This is the eleventh post in a series taken from a lesson in Pyzdek Institute Lean Six Sigma Black Belt training. Future posts will continue the topic. You can find all of the articles in the series by searching this site for the title.


Cleaning Inspection
Cleaning Inspection

Shine can be thought of as the Lean Six Sigma version of housekeeping. It involves making sure that dirt, grease, and grime is eliminated from the work place. The goal is to make the workplace a safe and pleasant place to work. Shine also assures that items and equipment will be ready to use when needed. Shine is an ongoing activity, not a once-in-a-while “spring cleaning” type of event.

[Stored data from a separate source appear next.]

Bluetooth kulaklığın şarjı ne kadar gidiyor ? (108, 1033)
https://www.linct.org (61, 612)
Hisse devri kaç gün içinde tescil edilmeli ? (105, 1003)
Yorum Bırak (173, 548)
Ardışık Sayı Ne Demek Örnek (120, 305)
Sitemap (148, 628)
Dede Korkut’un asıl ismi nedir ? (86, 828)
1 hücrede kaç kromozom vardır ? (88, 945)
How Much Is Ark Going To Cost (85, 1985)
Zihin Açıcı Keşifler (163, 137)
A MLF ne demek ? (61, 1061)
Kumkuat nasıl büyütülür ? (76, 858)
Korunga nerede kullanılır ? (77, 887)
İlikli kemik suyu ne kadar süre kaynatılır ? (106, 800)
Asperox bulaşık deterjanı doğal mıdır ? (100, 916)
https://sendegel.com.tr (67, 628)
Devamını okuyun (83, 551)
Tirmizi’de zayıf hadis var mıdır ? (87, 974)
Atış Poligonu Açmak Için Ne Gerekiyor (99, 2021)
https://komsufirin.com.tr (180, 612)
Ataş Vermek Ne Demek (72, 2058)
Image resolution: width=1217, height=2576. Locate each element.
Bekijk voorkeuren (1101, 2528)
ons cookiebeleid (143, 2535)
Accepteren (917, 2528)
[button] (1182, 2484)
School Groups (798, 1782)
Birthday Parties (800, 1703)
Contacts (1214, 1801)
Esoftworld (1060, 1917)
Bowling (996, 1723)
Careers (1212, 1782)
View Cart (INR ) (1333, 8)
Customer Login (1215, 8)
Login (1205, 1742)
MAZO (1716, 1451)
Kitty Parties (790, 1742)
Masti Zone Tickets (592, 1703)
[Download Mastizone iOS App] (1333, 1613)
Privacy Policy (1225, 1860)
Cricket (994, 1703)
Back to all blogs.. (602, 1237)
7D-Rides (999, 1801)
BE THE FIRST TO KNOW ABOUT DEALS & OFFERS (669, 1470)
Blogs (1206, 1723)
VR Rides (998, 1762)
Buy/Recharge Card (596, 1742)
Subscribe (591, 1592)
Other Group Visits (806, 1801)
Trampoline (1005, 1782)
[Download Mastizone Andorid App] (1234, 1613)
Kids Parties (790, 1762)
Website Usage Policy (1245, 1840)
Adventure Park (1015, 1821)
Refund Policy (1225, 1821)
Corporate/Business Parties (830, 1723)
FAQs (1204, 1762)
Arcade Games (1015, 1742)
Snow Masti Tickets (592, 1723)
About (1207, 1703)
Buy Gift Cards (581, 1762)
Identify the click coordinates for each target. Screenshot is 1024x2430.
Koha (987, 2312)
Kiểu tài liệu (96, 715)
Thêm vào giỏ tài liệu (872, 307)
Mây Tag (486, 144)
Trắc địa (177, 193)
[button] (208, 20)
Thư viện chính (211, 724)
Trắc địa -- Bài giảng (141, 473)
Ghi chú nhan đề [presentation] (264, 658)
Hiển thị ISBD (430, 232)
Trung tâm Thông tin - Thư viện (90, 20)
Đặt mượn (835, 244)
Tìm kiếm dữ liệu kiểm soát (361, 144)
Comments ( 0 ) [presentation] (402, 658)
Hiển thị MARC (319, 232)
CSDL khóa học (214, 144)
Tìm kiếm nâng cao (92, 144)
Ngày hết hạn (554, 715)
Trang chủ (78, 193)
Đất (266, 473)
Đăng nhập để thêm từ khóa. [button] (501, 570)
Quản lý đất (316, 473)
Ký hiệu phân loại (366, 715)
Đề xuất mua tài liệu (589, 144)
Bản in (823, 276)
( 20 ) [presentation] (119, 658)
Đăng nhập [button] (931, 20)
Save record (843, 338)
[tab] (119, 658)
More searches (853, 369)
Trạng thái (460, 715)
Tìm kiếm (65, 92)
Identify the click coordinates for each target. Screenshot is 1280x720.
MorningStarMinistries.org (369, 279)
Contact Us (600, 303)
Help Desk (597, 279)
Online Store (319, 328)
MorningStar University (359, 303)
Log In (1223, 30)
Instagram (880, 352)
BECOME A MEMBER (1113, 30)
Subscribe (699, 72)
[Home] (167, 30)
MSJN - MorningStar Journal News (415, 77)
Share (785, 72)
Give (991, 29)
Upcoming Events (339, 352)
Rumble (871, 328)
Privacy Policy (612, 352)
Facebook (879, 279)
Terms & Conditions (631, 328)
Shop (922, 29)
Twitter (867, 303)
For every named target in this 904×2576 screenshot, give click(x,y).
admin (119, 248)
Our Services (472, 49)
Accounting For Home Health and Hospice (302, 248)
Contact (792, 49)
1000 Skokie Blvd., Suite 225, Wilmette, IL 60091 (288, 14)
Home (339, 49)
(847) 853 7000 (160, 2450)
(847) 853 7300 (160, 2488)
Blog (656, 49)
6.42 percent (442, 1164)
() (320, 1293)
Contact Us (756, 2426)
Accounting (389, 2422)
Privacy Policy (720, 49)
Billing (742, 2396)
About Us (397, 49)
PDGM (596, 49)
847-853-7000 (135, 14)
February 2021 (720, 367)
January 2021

Cleaning and inspection go hand-in-hand. When you clean an area you automatically inspect the working surfaces, floor, equipment, parts, etc. that you are cleaning. This is a side-benefit of cleaning because it highlights issues and opportunities that would otherwise be overlooked. To get the full benefit from this you will need to incorporate a method for easily reporting any problems discovered.

Shine Steps

  1. Identify the shine targets. What warehouse items (parts, raw materials, subassemblies, etc.,) equipment (machines, tools, worktables, desks and chairs, etc.,) and spaces (floors, work areas, beams, windows, shelves, lights, etc.) will be cleaned?
  2. Assign responsibilities. Use the 5S map to create specific areas that will be assigned to individuals. Set up and post a schedule showing when each area is to be cleaned. Be sure that shine activities take place throughout each day.
  3. Determine the shine methods. Start and end each shift with a shine inspection. Determine what will be cleaned and how it will be cleaned, including the cleaning supplies and equipment needed. Implement the “5-minute shine” drill. You will be surprised at how much can be done in an intense 5-minute effort. Develop standard cleaning procedures that assure that time is spent on actual cleaning rather than on preparation for the task.
  4. Tools. Apply the Set In Order approach to your cleaning tools, thereby making them easy to find and easy to use.
  5. Shine! Now it’s time to get to work on the targets. Have the responsible people follow the shine procedures and, using the proper tools, clean the work area to the required standards.
  6. Deal with issues identified during cleaning. Finally, respond to any problems found during the shine process. When possible, fix things immediately. The standard cleaning procedure should include what steps to take to deal with problems that can’t be fixed at once. To whom should they be reported? What forms, etc. are needed? It is a good idea to attach a tag to any equipment where maintenance has been requested to remind workers and supervisors that maintenance is pending.